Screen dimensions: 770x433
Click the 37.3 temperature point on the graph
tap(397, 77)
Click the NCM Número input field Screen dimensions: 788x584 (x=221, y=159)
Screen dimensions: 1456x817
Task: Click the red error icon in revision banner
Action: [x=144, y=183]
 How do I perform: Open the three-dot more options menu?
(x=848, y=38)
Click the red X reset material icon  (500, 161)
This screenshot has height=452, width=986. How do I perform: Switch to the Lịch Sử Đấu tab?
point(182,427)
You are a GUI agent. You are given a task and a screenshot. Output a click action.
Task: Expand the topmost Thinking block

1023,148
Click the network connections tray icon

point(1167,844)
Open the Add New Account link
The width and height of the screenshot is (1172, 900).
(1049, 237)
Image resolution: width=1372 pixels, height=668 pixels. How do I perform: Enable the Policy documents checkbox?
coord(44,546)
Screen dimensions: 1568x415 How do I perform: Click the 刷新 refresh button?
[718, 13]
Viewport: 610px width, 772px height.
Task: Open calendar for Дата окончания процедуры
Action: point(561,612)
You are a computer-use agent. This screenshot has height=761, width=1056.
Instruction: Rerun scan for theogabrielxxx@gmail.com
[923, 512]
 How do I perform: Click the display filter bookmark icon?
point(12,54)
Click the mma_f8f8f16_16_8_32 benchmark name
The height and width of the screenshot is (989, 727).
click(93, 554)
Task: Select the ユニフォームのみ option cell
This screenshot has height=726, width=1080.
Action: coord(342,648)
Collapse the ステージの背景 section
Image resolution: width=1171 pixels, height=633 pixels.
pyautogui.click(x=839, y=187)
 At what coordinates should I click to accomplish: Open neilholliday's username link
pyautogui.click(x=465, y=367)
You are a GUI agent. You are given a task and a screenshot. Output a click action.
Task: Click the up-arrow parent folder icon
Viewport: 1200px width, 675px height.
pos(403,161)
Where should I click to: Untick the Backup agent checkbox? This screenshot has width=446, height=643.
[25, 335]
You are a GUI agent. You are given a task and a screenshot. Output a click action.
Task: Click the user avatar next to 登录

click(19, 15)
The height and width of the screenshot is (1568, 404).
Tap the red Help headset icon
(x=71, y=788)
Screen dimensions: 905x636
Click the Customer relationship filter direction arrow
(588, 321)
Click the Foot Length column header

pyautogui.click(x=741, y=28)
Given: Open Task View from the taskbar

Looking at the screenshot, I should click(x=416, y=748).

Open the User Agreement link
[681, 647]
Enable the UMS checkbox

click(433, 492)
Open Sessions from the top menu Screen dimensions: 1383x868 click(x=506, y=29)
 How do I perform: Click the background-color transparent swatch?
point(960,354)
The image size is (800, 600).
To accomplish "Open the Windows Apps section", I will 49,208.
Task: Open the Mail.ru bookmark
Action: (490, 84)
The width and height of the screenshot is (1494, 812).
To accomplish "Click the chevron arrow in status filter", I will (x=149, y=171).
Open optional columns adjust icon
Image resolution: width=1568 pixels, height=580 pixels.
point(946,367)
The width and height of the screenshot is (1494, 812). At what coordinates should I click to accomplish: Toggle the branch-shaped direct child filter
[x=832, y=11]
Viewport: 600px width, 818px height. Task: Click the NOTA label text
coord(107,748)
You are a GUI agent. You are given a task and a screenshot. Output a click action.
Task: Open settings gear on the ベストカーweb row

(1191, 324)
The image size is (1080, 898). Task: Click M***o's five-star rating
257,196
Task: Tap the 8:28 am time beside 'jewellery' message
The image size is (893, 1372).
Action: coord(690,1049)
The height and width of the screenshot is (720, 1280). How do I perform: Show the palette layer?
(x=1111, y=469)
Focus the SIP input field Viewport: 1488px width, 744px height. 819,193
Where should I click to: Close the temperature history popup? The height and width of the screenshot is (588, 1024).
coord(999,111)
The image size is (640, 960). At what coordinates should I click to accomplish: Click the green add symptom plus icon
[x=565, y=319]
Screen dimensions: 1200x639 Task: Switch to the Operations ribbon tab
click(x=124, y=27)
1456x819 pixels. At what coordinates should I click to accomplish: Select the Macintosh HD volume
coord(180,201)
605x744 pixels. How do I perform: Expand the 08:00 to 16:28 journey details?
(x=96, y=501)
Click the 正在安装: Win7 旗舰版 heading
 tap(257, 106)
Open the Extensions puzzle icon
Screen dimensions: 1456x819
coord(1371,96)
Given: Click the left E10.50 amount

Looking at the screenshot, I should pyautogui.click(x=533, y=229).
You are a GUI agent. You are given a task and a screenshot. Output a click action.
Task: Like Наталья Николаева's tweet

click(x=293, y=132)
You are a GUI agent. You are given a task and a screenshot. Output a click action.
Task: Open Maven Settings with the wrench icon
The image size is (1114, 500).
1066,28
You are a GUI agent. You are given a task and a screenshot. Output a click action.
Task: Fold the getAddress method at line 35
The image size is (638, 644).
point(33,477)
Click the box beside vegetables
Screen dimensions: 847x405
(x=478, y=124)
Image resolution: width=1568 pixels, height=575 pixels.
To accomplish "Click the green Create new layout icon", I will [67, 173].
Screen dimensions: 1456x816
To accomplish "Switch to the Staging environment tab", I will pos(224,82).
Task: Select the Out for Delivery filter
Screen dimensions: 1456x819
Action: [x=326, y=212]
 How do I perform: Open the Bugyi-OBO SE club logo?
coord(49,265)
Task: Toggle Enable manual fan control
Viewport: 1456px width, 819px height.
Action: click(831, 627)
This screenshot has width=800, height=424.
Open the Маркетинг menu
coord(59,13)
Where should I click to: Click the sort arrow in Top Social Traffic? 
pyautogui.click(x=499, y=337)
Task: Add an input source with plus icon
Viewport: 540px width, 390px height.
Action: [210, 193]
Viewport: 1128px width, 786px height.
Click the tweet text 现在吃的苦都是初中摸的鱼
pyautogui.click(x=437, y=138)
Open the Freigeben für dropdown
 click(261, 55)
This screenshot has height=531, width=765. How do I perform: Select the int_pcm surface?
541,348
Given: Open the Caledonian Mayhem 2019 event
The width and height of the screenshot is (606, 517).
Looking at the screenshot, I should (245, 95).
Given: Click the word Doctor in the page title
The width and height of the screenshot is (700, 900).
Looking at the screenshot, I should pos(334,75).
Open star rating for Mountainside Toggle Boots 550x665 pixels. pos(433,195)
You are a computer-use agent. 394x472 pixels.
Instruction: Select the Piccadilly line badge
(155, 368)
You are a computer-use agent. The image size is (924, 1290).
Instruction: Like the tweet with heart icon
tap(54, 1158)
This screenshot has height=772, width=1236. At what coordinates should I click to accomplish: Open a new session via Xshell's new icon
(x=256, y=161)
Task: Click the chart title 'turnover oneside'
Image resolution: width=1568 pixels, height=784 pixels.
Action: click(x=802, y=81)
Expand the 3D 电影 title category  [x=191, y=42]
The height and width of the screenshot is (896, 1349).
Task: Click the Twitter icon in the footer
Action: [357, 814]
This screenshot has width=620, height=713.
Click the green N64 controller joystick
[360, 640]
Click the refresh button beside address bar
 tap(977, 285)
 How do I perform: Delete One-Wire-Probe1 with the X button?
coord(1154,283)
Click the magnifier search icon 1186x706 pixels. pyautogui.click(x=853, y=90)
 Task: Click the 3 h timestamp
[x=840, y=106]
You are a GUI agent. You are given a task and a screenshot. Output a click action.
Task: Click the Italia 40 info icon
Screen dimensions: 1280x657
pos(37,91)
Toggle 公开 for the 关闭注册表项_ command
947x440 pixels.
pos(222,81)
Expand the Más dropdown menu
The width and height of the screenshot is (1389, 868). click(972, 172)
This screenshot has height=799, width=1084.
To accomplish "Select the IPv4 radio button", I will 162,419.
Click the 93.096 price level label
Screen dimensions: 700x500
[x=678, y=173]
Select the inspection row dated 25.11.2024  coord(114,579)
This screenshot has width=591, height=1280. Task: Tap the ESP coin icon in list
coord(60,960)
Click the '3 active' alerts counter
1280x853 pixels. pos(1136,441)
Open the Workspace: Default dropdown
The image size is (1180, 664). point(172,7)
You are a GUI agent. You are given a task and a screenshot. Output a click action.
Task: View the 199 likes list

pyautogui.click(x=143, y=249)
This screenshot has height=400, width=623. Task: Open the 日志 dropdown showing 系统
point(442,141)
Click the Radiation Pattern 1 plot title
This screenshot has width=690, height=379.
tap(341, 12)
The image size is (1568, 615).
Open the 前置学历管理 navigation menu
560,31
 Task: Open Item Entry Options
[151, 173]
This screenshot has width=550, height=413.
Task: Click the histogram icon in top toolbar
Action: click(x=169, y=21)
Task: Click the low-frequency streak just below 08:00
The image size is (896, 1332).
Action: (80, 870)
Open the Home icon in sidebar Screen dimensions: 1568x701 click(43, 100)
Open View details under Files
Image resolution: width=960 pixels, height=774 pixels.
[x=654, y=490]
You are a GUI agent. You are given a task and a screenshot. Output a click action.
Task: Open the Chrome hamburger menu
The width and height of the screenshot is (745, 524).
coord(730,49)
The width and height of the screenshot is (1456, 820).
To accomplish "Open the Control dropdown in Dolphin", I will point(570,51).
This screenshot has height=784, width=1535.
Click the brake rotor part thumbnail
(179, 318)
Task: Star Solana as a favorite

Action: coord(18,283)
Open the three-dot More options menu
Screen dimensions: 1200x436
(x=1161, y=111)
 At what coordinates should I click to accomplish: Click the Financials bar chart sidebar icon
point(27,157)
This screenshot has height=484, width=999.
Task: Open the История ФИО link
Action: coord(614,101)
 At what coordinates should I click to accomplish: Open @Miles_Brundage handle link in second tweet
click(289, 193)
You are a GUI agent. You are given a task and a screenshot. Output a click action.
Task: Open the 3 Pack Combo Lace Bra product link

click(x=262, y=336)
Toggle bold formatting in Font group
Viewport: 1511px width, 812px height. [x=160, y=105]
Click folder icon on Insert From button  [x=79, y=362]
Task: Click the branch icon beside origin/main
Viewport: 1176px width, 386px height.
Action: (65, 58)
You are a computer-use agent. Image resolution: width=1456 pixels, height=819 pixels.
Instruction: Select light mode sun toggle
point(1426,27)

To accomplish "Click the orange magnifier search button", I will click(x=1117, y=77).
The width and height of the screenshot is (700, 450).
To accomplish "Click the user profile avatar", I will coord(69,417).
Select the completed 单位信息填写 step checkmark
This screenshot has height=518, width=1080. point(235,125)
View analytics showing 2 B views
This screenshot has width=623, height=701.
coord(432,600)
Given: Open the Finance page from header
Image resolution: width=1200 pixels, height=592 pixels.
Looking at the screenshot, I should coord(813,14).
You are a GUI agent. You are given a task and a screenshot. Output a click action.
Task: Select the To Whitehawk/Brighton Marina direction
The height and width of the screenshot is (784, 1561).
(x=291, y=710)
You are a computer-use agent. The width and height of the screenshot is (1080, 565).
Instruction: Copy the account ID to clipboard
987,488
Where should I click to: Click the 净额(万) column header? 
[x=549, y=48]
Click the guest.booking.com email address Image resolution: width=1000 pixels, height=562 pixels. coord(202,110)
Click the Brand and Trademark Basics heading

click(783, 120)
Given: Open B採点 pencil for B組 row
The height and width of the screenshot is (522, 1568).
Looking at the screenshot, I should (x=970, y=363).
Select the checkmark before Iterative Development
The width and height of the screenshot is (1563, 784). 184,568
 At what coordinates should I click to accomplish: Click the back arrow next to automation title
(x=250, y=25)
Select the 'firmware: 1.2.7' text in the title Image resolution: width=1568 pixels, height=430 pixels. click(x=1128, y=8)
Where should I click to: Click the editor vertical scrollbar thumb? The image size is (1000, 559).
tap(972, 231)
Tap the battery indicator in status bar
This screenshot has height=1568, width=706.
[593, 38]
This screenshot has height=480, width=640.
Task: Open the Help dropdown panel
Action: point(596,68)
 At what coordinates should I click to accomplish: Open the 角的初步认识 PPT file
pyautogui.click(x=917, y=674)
====
- [Цель задания] Перепишите записи, начиная со строки с «Toggle 公开 for the 关闭注册表项_ command» и заканчивая строкой с «Action: (80, 870)» включительно, заменив «dropdown» на «drop-down». Всё остальное оставьте без изменений.

- [Результат выполнения]
Toggle 公开 for the 关闭注册表项_ command
947x440 pixels.
pos(222,81)
Expand the Más drop-down menu
The width and height of the screenshot is (1389, 868). click(972, 172)
This screenshot has height=799, width=1084.
To accomplish "Select the IPv4 radio button", I will 162,419.
Click the 93.096 price level label
Screen dimensions: 700x500
[x=678, y=173]
Select the inspection row dated 25.11.2024  coord(114,579)
This screenshot has width=591, height=1280. Task: Tap the ESP coin icon in list
coord(60,960)
Click the '3 active' alerts counter
1280x853 pixels. pos(1136,441)
Open the Workspace: Default drop-down
The image size is (1180, 664). point(172,7)
You are a GUI agent. You are given a task and a screenshot. Output a click action.
Task: View the 199 likes list

pyautogui.click(x=143, y=249)
This screenshot has height=400, width=623. Task: Open the 日志 drop-down showing 系统
point(442,141)
Click the Radiation Pattern 1 plot title
This screenshot has width=690, height=379.
tap(341, 12)
The image size is (1568, 615).
Open the 前置学历管理 navigation menu
560,31
 Task: Open Item Entry Options
[151, 173]
This screenshot has width=550, height=413.
Task: Click the histogram icon in top toolbar
Action: click(x=169, y=21)
Task: Click the low-frequency streak just below 08:00
The image size is (896, 1332).
Action: (80, 870)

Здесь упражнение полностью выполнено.